The ruling by the World Trade Organisation (WTO) strengthens the hand of the authorities in Brussels as they war with Washington over other disputes, including the US decision to impose tariffs of up to 30 per cent on imported steel.
But it also leaves EU officials with a dilemma. Imposition of the $4bn sum could prompt retaliation from the US and run the risk of depressing world trade and strangling economic recovery.
Transatlantic trade is worth $600bn a year and both sides have an interest in keeping disputes under control.
Washington has promised to change the tax breaks for US exporters, called Foreign Sales Corporations, which saved the Boeing Corporation $291m in 2000 alone. And the signs from the European Commission indicate that it will not seek to impose sanctions quickly.
The ruling ends a saga that dates back 30 years and follows an earlier WTO decision that America's tax rules discriminated against foreign firms.
In awarding $4bn in annual compensation, the arbitrators gave the EU the figure it requested; Washington had argued that it should amount to no more than $1bn.

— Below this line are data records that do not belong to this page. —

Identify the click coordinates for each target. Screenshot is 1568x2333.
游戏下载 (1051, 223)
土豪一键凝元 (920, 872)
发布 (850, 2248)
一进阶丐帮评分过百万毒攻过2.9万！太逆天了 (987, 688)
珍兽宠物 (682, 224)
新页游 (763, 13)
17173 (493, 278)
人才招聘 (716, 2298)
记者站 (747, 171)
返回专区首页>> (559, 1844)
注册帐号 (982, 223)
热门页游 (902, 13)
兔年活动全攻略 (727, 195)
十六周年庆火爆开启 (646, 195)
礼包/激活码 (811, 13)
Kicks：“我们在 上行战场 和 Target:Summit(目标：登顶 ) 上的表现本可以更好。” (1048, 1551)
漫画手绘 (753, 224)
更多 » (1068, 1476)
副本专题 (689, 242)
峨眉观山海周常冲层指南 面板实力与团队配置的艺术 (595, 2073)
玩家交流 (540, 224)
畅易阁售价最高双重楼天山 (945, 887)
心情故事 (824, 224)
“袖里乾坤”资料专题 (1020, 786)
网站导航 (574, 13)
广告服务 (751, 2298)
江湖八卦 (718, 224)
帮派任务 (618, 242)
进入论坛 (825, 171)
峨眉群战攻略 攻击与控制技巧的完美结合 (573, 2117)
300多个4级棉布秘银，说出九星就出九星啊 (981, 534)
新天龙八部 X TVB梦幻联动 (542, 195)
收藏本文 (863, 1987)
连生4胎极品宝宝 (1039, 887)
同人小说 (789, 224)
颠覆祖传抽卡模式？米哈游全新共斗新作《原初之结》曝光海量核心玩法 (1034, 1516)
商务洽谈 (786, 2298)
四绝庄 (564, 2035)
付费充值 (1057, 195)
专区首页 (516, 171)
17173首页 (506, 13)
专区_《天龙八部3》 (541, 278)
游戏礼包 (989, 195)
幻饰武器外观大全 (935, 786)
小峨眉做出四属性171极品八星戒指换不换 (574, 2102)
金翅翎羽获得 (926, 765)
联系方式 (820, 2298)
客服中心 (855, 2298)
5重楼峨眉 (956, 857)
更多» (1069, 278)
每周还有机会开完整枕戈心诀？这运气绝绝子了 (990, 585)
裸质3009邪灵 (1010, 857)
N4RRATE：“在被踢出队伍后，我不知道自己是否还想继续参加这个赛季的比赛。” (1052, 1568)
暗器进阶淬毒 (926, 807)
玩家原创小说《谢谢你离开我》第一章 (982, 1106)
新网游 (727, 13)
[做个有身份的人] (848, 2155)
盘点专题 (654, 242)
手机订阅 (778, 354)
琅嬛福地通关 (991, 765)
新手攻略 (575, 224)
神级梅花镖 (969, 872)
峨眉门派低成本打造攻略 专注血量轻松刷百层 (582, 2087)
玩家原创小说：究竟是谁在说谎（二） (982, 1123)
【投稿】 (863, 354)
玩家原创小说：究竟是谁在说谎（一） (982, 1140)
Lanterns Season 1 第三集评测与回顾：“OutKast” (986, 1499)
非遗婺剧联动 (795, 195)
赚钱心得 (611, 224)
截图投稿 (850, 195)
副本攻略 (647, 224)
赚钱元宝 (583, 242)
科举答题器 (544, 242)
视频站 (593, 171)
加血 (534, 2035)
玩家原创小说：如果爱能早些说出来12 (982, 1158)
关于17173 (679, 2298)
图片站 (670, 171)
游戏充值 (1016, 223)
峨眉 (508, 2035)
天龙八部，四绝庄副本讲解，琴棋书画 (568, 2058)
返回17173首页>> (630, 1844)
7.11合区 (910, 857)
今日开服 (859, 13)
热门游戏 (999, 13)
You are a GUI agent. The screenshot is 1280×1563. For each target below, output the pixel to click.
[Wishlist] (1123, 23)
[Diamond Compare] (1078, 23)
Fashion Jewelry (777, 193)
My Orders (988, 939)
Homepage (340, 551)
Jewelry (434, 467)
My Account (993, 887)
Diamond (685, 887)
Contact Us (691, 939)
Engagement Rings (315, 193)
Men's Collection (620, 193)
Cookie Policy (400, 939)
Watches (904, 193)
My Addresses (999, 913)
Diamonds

The ruling delighted officials in Brussels, although they were anxious to stress their efforts to reach a negotiated solution. Pascal Lamy, the EU trade commissioner, said the ruling made "the cost of non-compliance with [the] WTO crystal clear" but that "President Bush took a first, important step at the last EU-US summit by stating that the US administration will do everything in its power to comply."
The US trade representative, Robert Zoellick, said he was "disappointed that the arbitrator did not accept the lower figure put forward by the United States" but added that "the findings will ultimately be rendered moot by US compliance with the WTO's recommendations and rulings in this dispute."
Observers agree that the EU has a delicate hand to play and that imposition of the full $4bn is unthinkable.
Nick Clegg, the Liberal Democrat spokesman on trade in the European Parliament and a former EU trade official, said the EU is "fully entitled to use this stick very aggressively to change US behaviour".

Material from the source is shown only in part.